Task objective:
The records that follow need to be output exactly as they are.

------------------------------------------------------------------------

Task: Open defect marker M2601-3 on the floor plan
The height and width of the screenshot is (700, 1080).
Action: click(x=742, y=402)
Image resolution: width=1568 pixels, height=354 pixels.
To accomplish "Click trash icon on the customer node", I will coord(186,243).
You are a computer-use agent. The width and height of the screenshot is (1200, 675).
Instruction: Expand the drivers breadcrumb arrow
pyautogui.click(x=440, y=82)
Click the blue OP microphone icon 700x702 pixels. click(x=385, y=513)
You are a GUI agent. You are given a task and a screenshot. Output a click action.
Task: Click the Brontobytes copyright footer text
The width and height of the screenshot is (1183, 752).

------------------------------------------------------------------------

Answer:
Task: Open defect marker M2601-3 on the floor plan
The height and width of the screenshot is (700, 1080).
Action: click(x=742, y=402)
Image resolution: width=1568 pixels, height=354 pixels.
To accomplish "Click trash icon on the customer node", I will coord(186,243).
You are a computer-use agent. The width and height of the screenshot is (1200, 675).
Instruction: Expand the drivers breadcrumb arrow
pyautogui.click(x=440, y=82)
Click the blue OP microphone icon 700x702 pixels. click(x=385, y=513)
You are a GUI agent. You are given a task and a screenshot. Output a click action.
Task: Click the Brontobytes copyright footer text
The width and height of the screenshot is (1183, 752).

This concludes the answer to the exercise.